Ukraine has announced a new policy to run artificial intelligence (AI) models locally on its own infrastructure, instead of relying on foreign cloud services that may be restricted. Officials say this move may help protect national security and keep services running during the war. Ukraine is also building its own language model based on open-source technology, with testing planned for 2026 and gradual release to public and private groups. There are challenges, such as the need for strong hardware, steady electricity, and skilled workers, and it appears that running these systems might be costly unless used at large scale. Some popular foreign AI models may be allowed in the future if providers let Ukraine fully control and host them, but no such deals have been made yet.

Ukraine adopts AI policy for local model control, builds sovereign LLM

Ukraine's new AI policy prioritizes local model control, a wartime strategy to ensure critical AI systems run on sovereign servers. This strategic shift, announced by Kyiv officials, moves state agencies and the armed forces away from foreign cloud services that providers can suspend, aiming to bolster national security and service continuity.

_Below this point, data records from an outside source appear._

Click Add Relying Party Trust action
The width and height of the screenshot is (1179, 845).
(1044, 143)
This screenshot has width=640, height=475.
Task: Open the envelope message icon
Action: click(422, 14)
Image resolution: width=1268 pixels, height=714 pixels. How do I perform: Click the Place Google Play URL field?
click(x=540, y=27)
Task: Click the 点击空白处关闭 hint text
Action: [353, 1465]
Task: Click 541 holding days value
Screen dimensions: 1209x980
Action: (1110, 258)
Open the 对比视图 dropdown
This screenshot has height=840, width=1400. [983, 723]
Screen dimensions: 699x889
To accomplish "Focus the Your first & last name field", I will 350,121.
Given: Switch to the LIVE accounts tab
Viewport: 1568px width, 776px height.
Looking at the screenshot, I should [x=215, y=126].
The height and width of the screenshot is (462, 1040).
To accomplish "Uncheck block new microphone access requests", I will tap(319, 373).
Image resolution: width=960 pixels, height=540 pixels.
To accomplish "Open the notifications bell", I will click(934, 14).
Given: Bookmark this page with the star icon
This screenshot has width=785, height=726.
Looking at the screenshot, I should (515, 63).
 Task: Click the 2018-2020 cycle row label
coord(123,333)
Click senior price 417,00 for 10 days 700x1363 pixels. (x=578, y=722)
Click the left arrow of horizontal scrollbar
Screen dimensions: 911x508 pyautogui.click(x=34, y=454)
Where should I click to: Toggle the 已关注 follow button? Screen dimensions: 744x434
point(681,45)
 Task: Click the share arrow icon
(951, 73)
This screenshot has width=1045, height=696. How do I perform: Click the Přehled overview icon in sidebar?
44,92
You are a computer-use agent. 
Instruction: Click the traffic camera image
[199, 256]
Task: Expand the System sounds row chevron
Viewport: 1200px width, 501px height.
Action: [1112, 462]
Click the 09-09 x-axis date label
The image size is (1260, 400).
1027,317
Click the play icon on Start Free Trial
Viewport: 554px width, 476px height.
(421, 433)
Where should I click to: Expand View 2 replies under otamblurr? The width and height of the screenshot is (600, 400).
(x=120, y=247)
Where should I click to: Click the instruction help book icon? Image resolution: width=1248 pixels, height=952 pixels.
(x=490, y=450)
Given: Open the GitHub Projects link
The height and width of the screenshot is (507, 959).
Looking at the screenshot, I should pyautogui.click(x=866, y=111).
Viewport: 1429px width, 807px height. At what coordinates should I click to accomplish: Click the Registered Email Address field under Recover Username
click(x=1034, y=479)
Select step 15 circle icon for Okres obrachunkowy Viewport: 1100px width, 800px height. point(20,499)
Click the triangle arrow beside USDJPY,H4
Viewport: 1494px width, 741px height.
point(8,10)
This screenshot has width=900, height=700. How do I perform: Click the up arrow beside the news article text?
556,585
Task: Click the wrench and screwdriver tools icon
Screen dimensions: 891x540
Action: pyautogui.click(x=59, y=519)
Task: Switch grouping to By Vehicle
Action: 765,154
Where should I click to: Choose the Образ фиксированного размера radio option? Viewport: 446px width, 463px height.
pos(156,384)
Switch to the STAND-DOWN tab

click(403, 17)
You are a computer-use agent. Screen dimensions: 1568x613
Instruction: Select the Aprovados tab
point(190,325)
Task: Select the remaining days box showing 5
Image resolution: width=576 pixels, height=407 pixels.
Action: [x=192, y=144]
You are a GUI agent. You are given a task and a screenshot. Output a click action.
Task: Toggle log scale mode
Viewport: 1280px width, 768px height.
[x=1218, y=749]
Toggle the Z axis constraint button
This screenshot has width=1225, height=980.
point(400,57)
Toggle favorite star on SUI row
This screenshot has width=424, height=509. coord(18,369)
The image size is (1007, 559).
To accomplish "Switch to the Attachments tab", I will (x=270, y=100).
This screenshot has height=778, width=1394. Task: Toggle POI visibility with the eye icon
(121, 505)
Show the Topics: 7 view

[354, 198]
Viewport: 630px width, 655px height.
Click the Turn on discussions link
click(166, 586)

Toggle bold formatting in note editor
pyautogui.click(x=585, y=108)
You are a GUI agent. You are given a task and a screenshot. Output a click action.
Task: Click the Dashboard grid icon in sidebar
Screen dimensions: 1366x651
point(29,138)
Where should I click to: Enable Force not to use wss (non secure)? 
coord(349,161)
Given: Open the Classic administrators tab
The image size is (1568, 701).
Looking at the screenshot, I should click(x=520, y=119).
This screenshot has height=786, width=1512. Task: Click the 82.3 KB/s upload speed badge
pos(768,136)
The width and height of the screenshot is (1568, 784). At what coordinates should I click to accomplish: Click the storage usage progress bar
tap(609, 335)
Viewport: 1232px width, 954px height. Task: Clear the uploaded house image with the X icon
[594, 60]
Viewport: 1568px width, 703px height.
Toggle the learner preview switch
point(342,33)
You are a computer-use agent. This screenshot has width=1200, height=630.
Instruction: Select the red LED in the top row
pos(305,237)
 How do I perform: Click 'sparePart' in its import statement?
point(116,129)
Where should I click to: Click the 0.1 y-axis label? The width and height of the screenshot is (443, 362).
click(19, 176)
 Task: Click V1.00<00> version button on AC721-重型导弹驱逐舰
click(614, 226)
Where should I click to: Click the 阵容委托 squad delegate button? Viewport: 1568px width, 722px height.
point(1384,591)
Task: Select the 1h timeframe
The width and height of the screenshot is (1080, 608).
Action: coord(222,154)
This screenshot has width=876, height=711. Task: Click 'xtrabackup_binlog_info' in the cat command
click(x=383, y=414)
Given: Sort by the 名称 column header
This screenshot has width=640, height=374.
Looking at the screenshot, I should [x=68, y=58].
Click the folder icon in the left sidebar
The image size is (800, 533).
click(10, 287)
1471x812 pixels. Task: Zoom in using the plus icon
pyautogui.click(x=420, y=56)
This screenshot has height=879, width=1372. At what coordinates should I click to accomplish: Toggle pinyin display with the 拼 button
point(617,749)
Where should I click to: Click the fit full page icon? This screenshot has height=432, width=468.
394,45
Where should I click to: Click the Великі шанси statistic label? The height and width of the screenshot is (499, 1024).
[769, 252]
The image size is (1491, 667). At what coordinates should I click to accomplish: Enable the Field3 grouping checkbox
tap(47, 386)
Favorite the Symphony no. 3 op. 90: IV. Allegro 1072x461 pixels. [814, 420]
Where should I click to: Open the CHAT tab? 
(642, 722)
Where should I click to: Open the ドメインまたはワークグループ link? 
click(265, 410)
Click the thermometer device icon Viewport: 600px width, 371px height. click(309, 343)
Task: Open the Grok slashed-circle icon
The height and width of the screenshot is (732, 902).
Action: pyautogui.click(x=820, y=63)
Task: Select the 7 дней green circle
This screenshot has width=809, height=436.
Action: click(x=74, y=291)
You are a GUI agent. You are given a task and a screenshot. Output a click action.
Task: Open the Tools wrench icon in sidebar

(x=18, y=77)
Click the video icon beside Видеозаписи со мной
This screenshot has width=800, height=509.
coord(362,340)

Ministry Chief AI Officer Roman Kyslyi emphasized that the primary requirement is that the vendor provides the model to run on Ukraine's on-premise infrastructure, regardless of the model's origin. Officials have indicated there are no restrictions as long as vendors can meet this deployment requirement.

Securing Digital Sovereignty Through On-Premise AI

Kyiv's policy is a direct response to the risks of relying on foreign technology during wartime, where access to essential AI tools can be limited or revoked. By mandating local hosting, Ukraine gains full operational control, technical autonomy, and protection from external regulations and service disruptions.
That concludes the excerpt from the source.